House of the Soviets, before its paint job

Architecture is the perfect means to an end for those in power to express their authority. A new architecture can symbolize the dawning of a new era. The symbolism of space and its relation to power plays a decisive role here, as may be exemplified by the 1969 deliberate destruction of the Königsberger Schloss in present day Kaliningrad, Russia.

Who thinks of Communists blowing up the remains of the past, will probably think of the Cathedral of Christ the Saviour in Moscow or the Berliner Stadtschloss. Most of these communist-destroyed symbols of the ancien regime are now being rebuild, or will be rebuild in the near future. The rebuilding plans are usually highly debated and publicized, not only in the city concerned, but also on a national and even international level.

However, in the Russian enclave Kaliningrad a historical gem comparable in size and splendour to the Berliner Schloss may well be rebuild within the next couple of years, without the usual international attention. Maybe the vague post-war status of Kaliningrad as a Russian enclave has turned the city into a blind spot on our mental maps. Up until the end of the Second World War Kaliningrad was known as Königsberg, capital of East Prussia and part of the German Reich. During the war the city was obliterated, mainly due to the Nazi’s stubbornness to give up fighting. When in April 1945 Berlin was already slowly falling into the hands of the Soviets, German troops were still fiercely defending Königsberg.

After the German surrender the vast ruins of the Schloss – of which construction began in 1255 – were one of the few points of recognition for the German inhabitants of Königsberg, who were soon expelled by the new Soviet rulers and replaced by Russians. Only in 1969 did party leader Leonid Brezhnev decide to demolish the remains of the ‘hornet’s nest of militarism and fascism’.

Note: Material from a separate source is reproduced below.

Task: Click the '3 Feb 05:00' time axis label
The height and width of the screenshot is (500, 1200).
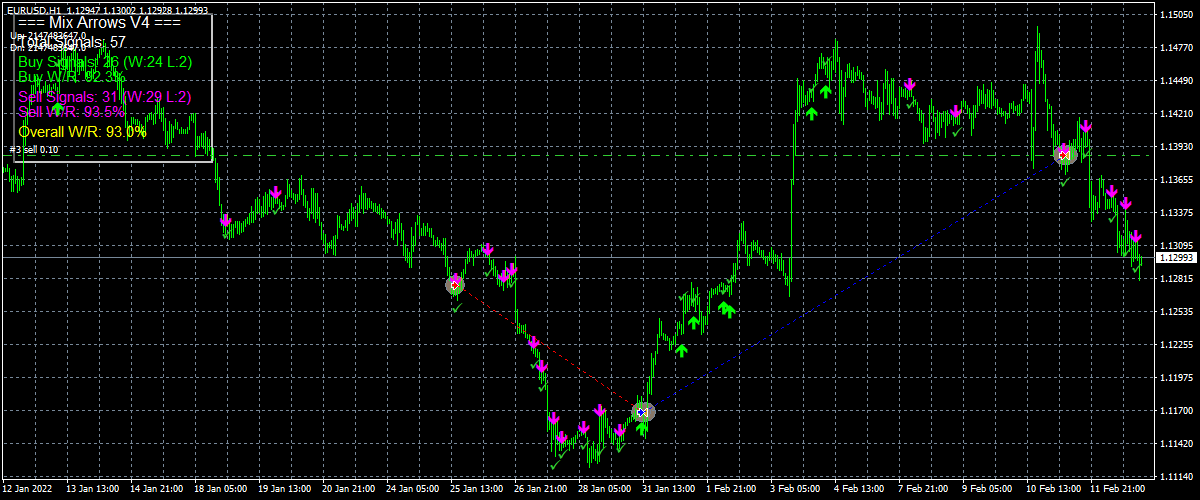Action: click(x=796, y=490)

In its place came the twenty-story ‘House of the Soviets’, built as the party headquarters for the Kaliningrad Oblast. However, already during construction the building came to symbolize everything that was wrong with Communism. There were construction faults, the building process took too long and in the 1980s the Communist party lost its interest in the building, leaving a city and its citizens with an unfinished concrete eyesore. Everything that makes architecture potentially fail, failed here.

 
House of the Soviets, present day

While the building was painted for a visit by president Putin in 2005 (a modern version of a Potemkin façade), it is still an unused shell. Not for too long, if it is up to the Kaliningrad city council and especially Russian oligarchs willing to invest. There are plans to rebuild the old Schloss, albeit with some post-modernist additions to make the place interesting for commercial activities.

The nearby ‘Fishermen’s Village’ is an example of how the rebuild Königsberg may look like. The elderly German tourists, flocking to Kaliningrad since the downfall of Communism, will be more than happy with the Russian rebuilding efforts since the only present remains of the old Königsberg are sewage lids. Whether you hate or love the rebuilding plans, if you still want to take a glimpse at one of Europe’s most impressive examples of failed architecture, you should join the old Königsbergers, albeit with a different reason.